Ransomware is a type of malicious software that has been designed to block access to a computer system until a sum of money (ransom) is paid for one to regain access or recover files. This can be really intimidating especially when you are a corporate, government institution or offering other crucial services to the public.
Research done by Kaspersky Lab show that the victims of crypto-ransomware have been growing at a very high rate with the number of users affected hitting 718,000 in the year 2015/2016 compared to 131,000 in the year 2014/2015. Which translates to a rise of 550%.
The initiative is aimed at educating the public on the dangers of ransomware and assisting those affected to recover their data without the need of paying the ransom to the attackers or cybercriminals.

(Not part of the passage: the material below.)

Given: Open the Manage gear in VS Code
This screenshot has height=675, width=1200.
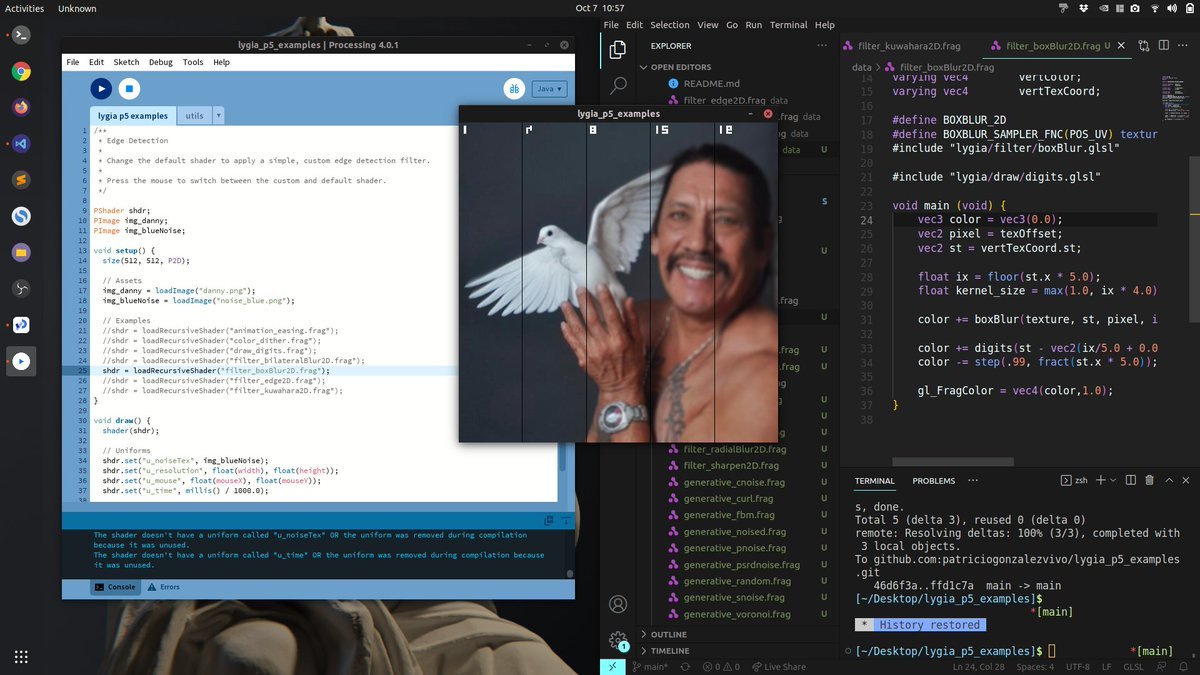Looking at the screenshot, I should (618, 640).
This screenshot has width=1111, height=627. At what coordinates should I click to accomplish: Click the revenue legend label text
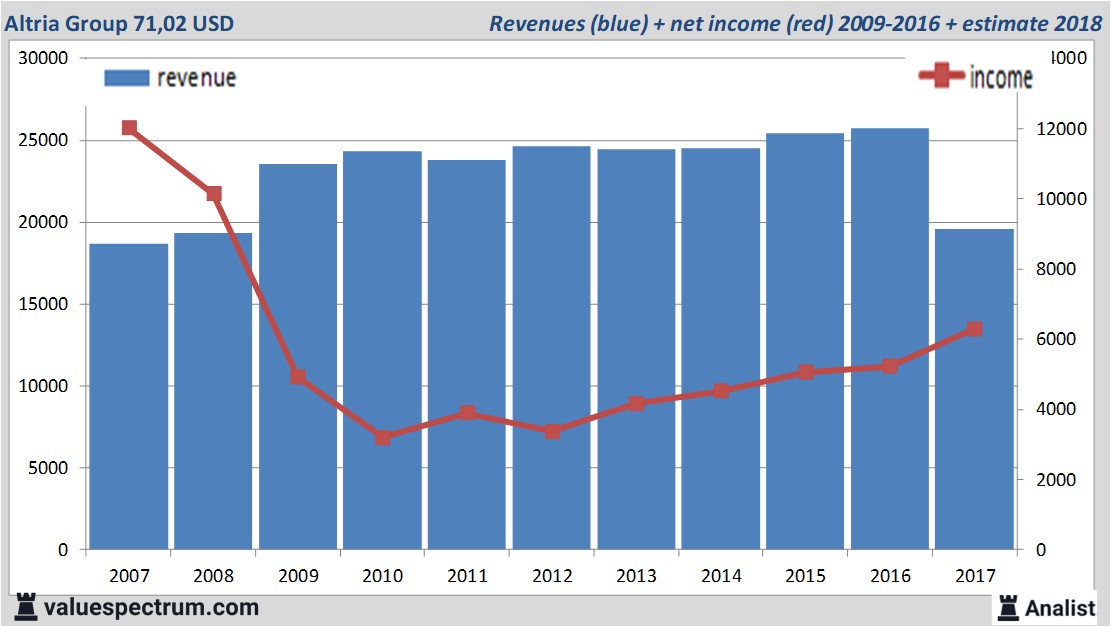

“The biggest problem with crypto-ransomware today is that when users have precious data locked down, they readily pay criminals to get it back. That boosts the underground economy, and we are facing an increase in the number of new players and the number of attacks as a result. We can only change the situation if we coordinate our efforts to fight against ransomware. The appearance of decryption tools is just the first step on this road. We expect this project to be extended, and soon there will be many more companies and law enforcement agencies from other countries and regions fighting ransomware together”, says Jornt van der Wiel, Security Researcher at Global Research and Analysis Team, Kaspersky Lab.
Objectives of NoMoreRansom.org
- To provide vital information for ransomware victims; on how it works and how to protect themselves.
- Given the fact that the current malware does not have a decryption tool, NoMoreRansom provides awareness on the same.
- Provide tools to users that will assist them in recovering their data in case it is blocked
“This initiative shows the value of public-private cooperation in taking serious action in the fight against cybercrime,” says Raj Samani, EMEA CTO for Intel Security. “This collaboration goes beyond intelligence sharing, consumer education, and takedowns to actually help repair the damage inflicted upon victims. By restoring access to their systems, we empower users by showing them they can take action and avoid rewarding criminals with a ransom payment.”
Since 2014, Kaspersky Lab and Intel Security prevented more than 27 000 attempts to attack users with Shade Trojan. Most of the infections occurred in Russia, Ukraine, Germany, Austria and Kazakhstan. Shade activity (A ransomware-type of Trojan) was also registered in France, Czech Republic, Italy, and the US.
Through collaboration and data sharing, The Shade command and control server used by criminals to store keys for decryption was seized hence it has assisted in coming up with the special tools for decryption.
Wilbert Paulissen, Director of the National Criminal Investigation Division of National Police of the Netherlands: “We, the Dutch police, cannot fight against cybercrime and ransomware in particular, alone. This is a joint responsibility of the police, the justice department, Europol, and ICT companies, and requires a joint effort. This is why I am very happy about the police’s collaboration with Intel Security and Kaspersky Lab. Together we will do everything in our power to disturb criminals’ money making schemes and return files to their rightful owners without the latter having to pay loads of money.”
Reporting ransomware to law enforcement is very important to help authorities get an overall clearer picture and thereby a greater capacity to mitigate the threat. The No More Ransom website offers to the victims the possibility to report a crime, directly connecting with Europol’s overview of national reporting mechanisms (http://APO.af/57Z0FA).
If you have somehow become a victim of ransomware, we advise you not to pay the ransom. By making the payment you will be supporting the cybercriminals’ business. Plus, there is no guarantee that paying the fine will give you back the access to the encrypted data.